-- Opening Marker --

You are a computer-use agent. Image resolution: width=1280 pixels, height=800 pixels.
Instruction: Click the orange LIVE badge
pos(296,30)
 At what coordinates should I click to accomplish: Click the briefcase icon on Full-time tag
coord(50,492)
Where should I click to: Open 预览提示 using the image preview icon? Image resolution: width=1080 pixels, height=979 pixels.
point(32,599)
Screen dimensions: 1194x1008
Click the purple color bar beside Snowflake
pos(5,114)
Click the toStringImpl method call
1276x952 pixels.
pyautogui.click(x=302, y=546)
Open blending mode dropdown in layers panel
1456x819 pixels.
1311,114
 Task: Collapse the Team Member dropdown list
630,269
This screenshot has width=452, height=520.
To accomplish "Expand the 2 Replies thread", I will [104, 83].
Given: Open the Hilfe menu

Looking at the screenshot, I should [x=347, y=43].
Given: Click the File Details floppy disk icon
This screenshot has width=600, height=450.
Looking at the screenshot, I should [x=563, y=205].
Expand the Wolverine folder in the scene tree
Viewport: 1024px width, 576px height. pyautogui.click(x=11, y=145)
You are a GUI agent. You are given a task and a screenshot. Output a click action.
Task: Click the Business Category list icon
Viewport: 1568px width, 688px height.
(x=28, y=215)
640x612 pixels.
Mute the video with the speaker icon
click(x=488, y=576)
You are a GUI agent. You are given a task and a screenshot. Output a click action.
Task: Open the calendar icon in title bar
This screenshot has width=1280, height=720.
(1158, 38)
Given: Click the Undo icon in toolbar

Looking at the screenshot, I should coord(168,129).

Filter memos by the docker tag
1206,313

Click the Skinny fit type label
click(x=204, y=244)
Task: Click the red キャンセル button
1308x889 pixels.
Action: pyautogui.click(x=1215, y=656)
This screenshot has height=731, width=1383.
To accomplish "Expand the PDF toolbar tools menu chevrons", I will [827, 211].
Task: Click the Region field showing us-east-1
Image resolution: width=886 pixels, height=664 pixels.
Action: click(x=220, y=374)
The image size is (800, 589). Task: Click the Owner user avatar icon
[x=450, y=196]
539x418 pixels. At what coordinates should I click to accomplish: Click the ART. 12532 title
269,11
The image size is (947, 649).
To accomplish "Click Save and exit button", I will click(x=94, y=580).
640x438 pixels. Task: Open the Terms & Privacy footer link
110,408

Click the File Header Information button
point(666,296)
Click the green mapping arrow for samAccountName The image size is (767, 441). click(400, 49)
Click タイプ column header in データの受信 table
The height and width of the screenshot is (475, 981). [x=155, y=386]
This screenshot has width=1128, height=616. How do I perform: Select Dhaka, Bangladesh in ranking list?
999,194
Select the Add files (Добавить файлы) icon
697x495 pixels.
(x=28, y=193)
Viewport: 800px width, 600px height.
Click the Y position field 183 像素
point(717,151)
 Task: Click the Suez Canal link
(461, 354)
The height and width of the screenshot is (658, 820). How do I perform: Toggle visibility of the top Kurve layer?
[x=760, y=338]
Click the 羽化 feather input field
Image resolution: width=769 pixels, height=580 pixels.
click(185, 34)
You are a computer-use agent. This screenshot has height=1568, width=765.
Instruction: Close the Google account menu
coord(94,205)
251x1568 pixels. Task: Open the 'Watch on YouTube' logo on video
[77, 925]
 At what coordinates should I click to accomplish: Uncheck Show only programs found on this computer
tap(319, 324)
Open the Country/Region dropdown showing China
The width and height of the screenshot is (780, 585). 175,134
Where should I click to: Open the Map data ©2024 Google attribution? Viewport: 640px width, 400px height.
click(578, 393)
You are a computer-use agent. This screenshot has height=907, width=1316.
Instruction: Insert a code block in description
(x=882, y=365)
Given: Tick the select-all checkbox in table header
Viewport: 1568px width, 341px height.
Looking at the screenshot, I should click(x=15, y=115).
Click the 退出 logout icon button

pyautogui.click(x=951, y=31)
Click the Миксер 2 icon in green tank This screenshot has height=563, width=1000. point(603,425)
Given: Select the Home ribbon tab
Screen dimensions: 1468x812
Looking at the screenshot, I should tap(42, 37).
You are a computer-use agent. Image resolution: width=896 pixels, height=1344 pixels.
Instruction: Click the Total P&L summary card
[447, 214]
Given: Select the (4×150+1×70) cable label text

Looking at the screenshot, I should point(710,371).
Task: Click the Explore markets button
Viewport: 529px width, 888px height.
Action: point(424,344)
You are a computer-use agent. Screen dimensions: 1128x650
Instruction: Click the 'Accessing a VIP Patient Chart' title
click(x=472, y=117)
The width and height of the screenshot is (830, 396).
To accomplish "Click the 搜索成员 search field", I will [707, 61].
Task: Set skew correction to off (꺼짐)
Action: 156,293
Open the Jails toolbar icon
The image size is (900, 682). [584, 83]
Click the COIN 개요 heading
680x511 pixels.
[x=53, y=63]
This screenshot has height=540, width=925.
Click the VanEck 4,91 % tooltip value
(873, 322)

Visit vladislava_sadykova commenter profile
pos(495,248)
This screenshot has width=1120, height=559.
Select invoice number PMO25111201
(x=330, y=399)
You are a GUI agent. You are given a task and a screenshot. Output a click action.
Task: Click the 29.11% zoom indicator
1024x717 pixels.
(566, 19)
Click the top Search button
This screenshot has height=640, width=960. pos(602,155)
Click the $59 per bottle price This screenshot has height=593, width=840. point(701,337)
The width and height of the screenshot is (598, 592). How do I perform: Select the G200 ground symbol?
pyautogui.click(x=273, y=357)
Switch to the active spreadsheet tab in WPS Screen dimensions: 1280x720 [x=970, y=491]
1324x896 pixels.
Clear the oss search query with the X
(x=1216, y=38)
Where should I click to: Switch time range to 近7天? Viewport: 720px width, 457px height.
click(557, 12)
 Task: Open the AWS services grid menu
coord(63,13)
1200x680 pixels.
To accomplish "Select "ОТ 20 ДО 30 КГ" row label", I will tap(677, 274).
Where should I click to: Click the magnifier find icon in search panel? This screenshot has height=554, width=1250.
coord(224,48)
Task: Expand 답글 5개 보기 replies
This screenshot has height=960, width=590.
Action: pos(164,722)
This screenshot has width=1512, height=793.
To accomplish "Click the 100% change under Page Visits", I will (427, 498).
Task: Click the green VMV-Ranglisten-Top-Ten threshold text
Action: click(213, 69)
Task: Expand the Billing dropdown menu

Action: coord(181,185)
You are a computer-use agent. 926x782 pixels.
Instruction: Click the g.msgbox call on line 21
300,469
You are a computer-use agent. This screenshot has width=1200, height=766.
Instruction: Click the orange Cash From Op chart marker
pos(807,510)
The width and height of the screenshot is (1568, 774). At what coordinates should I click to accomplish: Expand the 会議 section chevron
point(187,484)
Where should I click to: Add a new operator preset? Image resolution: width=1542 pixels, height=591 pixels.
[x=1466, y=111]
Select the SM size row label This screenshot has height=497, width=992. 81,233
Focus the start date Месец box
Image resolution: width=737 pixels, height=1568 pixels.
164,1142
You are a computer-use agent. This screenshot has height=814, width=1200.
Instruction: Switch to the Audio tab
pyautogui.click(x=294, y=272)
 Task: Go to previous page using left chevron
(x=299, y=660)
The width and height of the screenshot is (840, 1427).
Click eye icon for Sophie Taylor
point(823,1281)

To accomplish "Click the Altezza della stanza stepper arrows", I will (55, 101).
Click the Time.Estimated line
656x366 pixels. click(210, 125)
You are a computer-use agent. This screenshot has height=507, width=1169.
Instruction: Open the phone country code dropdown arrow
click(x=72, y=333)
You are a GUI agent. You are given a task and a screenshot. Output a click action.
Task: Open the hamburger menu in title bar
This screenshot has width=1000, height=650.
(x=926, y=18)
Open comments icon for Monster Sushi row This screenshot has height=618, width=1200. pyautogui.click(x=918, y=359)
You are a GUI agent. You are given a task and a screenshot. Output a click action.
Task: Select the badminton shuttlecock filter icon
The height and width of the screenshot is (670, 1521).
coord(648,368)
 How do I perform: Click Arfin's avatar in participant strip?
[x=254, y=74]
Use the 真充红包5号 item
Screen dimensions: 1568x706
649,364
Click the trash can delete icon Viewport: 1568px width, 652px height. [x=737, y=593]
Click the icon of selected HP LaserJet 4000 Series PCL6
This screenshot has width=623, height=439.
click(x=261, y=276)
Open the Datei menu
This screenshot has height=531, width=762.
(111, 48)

-- Closing Marker --

*Task brief*: Return exactly the line that contains "The height and width of the screenshot is (670, 1521)." and every line after it, through the last line of the records.

*Written answer*:
The height and width of the screenshot is (670, 1521).
coord(648,368)
 How do I perform: Click Arfin's avatar in participant strip?
[x=254, y=74]
Use the 真充红包5号 item
Screen dimensions: 1568x706
649,364
Click the trash can delete icon Viewport: 1568px width, 652px height. [x=737, y=593]
Click the icon of selected HP LaserJet 4000 Series PCL6
This screenshot has width=623, height=439.
click(x=261, y=276)
Open the Datei menu
This screenshot has height=531, width=762.
(111, 48)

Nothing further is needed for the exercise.